After you’ve drawn out the columns, start filling them in with details that support your thesis. These should be the most intriguing topics you’ve recorded in your columns, and they’ll be the details you fill in in the paragraphs of your essay’s body. Each paragraph has its collection of topics introduced with a subject phrase that must link to your introduction paragraph and thesis.

Step 4: Create an outline

The next step is to make an outline that includes the specifics of each paragraph’s discussion. Students in high school are often assigned a five-paragraph essay, whereas college students are allowed greater leeway in terms of length. The typical five-paragraph essay follows a specific structure that includes an introduction paragraph with a thesis statement, followed by three body paragraphs that prove the thesis statement.

Step 5: Write the conclusion

Finally, the conclusion paragraph summarises your essay in its entirety. This conclusion should also restate your thesis (if necessary). Your conclusion must be well-written because it is the last thing your reader will read and will stay with them the longest after they have finished reading the rest of your essay.

Step 6: Review your essay.

It’s critical to take a break from your writing once you’ve finished it. You can clear your thoughts and take a little break from work by taking a short break. You can then look at the essay with fresh eyes as if you were a reader looking at it for the first time.

After you’ve taken a short break or gone for an exercise (or whatever the case may be), reread the article with your mind reader. Should you ask yourself if the essay would make sense to you if you were the reader? Is it simple to read so that anyone may understand the essay’s topic? Is it necessary to rewrite any of the paragraphs because they are unclear and better phrased to be more descriptive?

When discussing a certain issue, your choice of words and language must express what you are attempting to describe. Your reader should be able to build a thorough picture of the situation based on the information you’ve provided. Any facts in the essay should aid the reader in comprehending the topic from the writer’s perspective.

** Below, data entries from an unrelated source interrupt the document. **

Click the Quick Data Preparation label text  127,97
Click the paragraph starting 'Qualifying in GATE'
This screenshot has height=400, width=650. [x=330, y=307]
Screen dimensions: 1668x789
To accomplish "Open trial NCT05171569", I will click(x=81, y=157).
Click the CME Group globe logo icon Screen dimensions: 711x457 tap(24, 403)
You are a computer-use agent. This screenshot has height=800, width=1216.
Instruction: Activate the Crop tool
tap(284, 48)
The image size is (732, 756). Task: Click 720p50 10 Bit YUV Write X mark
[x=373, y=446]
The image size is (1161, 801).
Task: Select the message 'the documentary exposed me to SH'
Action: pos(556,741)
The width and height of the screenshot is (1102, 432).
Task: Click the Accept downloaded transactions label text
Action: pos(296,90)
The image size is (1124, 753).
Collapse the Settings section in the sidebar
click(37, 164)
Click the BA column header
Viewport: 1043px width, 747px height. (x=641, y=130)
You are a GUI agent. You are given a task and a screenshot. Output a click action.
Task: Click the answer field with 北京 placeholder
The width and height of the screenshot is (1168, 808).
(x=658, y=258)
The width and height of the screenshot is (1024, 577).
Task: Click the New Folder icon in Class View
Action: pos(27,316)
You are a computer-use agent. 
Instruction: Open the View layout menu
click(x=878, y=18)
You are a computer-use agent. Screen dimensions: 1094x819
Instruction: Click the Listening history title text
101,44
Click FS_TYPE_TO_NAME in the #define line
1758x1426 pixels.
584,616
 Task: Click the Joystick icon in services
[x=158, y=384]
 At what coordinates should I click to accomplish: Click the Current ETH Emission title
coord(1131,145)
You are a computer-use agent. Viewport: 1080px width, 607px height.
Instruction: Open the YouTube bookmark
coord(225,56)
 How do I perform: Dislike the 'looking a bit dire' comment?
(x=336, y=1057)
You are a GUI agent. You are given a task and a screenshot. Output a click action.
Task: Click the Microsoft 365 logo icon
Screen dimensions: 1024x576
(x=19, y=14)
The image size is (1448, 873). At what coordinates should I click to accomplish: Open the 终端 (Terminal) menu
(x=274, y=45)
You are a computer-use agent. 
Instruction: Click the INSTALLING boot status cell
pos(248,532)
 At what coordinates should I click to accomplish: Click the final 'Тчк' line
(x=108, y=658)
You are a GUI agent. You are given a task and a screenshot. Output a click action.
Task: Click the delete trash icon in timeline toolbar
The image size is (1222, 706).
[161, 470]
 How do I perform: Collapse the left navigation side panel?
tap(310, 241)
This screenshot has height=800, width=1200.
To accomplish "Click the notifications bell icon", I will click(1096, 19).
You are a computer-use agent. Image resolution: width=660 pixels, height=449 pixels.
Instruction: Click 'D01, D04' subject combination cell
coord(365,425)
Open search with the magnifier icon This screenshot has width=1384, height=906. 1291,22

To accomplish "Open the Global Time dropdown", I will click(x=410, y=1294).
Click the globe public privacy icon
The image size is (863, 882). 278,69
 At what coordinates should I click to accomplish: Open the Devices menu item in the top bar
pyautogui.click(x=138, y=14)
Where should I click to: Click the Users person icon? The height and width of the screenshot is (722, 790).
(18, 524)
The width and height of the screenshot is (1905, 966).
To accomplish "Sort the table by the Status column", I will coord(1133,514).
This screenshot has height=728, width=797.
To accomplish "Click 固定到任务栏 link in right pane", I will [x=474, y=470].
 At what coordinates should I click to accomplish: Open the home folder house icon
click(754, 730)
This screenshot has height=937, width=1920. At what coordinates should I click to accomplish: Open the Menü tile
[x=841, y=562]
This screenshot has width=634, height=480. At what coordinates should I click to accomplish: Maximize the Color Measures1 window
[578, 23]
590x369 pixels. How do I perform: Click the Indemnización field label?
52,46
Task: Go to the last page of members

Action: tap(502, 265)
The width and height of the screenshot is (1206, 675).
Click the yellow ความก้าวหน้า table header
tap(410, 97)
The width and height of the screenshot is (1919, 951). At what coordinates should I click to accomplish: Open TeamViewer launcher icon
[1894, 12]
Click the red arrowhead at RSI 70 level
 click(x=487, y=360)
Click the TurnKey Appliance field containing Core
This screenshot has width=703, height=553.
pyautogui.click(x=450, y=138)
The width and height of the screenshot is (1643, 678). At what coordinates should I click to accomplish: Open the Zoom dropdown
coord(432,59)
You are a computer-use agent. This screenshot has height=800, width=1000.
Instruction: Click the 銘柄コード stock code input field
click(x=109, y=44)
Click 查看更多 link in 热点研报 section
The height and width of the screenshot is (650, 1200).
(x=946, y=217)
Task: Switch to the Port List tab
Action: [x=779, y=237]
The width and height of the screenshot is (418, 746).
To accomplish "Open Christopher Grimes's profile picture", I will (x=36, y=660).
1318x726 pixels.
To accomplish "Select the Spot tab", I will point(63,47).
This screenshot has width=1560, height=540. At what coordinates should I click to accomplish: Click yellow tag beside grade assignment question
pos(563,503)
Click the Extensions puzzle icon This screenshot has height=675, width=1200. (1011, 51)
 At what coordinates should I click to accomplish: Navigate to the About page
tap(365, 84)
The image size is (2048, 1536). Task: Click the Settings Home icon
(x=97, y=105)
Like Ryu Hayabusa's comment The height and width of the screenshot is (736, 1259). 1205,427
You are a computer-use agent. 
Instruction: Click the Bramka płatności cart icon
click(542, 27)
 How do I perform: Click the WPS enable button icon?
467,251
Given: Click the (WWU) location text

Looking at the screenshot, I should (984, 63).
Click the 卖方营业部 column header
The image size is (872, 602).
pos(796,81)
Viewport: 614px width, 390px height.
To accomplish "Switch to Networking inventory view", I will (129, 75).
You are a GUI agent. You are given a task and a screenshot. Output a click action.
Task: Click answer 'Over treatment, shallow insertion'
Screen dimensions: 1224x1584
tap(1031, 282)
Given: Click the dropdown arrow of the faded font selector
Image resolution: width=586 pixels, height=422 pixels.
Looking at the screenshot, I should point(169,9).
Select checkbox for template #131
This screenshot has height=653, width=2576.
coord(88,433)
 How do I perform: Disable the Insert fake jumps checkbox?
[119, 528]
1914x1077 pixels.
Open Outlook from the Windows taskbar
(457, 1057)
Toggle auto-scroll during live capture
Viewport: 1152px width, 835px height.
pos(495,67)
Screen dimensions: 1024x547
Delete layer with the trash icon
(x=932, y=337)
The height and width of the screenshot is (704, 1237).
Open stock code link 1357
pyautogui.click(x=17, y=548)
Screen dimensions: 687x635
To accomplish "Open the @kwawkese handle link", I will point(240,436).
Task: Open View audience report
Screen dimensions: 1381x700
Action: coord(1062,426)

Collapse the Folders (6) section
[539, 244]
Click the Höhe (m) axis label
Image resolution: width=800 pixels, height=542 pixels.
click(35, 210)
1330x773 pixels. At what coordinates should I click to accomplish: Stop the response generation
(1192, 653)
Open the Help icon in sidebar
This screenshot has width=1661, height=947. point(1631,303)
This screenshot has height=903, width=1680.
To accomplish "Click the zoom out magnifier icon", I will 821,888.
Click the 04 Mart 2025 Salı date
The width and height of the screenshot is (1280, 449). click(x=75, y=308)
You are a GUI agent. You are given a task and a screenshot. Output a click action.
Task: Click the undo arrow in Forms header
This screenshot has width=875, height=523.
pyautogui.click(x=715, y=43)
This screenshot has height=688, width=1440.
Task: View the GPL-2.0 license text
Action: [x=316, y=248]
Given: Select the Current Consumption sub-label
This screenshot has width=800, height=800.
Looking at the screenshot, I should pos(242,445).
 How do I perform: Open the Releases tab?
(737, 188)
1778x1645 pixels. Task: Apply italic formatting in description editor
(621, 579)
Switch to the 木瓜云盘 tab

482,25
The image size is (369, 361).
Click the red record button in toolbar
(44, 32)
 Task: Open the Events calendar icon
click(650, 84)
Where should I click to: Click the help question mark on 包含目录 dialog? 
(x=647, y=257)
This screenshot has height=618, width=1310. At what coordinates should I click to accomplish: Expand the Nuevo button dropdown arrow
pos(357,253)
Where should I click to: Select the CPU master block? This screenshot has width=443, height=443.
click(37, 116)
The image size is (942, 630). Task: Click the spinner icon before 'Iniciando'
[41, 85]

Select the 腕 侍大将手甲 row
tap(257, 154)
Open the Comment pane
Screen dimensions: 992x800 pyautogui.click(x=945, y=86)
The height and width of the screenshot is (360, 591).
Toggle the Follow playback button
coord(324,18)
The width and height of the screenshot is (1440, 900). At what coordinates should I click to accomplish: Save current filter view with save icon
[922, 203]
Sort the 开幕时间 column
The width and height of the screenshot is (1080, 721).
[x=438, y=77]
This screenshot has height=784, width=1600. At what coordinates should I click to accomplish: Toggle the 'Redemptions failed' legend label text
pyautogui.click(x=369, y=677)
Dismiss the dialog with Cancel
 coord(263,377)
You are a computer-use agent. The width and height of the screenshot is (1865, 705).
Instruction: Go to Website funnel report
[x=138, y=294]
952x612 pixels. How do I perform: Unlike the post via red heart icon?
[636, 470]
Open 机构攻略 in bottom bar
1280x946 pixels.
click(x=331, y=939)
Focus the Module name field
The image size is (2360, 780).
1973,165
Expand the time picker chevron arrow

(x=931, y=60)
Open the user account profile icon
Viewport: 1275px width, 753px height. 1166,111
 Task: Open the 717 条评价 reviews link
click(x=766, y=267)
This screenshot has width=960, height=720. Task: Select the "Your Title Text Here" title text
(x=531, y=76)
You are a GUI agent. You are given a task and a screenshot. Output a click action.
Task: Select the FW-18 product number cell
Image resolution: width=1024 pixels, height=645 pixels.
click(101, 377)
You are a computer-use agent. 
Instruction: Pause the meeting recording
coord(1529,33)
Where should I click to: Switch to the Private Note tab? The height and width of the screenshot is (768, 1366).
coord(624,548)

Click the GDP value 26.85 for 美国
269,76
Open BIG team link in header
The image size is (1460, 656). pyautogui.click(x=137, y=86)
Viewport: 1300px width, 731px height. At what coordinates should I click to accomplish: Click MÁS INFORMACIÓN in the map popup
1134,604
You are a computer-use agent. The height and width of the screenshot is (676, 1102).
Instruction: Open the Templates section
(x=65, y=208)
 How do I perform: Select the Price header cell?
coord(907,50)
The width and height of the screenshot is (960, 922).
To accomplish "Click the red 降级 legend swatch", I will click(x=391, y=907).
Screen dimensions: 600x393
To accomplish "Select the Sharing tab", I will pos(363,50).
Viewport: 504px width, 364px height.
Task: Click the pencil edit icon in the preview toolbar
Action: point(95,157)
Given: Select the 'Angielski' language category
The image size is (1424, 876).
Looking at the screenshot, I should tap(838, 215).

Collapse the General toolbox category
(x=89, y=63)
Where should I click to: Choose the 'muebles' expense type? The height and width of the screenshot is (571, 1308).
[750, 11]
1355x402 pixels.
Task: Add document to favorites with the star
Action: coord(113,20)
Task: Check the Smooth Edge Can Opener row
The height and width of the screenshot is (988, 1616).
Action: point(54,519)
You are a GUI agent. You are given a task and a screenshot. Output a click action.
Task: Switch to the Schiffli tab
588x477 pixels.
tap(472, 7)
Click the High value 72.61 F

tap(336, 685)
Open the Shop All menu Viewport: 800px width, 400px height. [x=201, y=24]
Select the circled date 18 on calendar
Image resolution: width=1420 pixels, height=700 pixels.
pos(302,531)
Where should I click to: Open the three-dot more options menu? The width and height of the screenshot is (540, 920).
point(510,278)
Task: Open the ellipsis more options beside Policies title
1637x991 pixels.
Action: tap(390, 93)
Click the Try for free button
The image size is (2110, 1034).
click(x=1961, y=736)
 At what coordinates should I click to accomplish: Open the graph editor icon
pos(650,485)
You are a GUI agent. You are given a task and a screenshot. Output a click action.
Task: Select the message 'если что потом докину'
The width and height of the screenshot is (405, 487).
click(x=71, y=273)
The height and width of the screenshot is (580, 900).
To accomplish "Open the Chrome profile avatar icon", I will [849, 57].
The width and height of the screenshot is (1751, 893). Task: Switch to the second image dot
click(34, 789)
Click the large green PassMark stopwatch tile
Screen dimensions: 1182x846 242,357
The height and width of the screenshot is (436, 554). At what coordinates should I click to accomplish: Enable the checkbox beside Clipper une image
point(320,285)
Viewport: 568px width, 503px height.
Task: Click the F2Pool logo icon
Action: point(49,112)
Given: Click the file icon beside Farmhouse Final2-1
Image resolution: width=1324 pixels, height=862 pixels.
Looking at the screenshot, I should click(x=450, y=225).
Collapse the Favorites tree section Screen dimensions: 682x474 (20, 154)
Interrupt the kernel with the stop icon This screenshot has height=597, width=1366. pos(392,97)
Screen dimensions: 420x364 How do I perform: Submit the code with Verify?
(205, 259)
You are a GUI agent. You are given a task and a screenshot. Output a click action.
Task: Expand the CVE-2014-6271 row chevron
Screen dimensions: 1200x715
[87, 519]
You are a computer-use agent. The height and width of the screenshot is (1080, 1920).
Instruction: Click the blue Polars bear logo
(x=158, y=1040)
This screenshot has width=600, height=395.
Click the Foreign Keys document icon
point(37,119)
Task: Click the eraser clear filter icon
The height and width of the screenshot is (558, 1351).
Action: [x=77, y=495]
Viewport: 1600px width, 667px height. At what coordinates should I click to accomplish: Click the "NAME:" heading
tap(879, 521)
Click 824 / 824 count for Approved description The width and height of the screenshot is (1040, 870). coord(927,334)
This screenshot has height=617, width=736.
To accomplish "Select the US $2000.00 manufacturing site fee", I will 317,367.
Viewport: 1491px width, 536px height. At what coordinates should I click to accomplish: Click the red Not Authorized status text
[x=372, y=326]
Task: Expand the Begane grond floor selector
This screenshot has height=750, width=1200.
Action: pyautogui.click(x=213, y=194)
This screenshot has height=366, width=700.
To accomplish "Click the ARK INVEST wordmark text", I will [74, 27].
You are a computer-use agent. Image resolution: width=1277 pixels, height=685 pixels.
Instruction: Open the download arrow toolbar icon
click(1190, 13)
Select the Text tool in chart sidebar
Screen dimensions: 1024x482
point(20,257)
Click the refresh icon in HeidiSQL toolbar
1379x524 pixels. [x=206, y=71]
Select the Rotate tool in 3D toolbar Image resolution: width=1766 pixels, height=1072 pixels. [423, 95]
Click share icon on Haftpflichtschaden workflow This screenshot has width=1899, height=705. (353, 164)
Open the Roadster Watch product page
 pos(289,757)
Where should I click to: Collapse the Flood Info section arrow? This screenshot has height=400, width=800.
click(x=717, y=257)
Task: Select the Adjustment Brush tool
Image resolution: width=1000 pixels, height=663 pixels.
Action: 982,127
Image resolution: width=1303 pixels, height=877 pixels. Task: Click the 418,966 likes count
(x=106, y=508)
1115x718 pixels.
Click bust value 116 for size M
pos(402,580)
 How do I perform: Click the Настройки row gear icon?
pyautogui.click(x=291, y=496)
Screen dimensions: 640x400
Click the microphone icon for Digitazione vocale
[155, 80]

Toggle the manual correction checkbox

Reread your essay completely, this time aloud. Reading something aloud can sometimes assist in identifying any issues that need to be addressed. Have a friend or family member read the article to you again and offer any criticisms they may have. Have someone else read your essay and then ask them if there is anything that needs to be clarified or whether the specifics in the essay gave them a clear picture.

Step 7: Finish it up.

Finally, go over your essay again and look for any glaring grammar, punctuation, or spelling issues. If you come across any clichés, remove them immediately; they have no place in your essay. Rewrite any parts that aren’t completely descriptive or don’t make as much sense as you’d like, and then go through the proofreading and reading aloud process once more to verify that the final output is precisely what you expected. When reviewing the essay again and checking for any places that need to be rewritten, you can never be too thorough.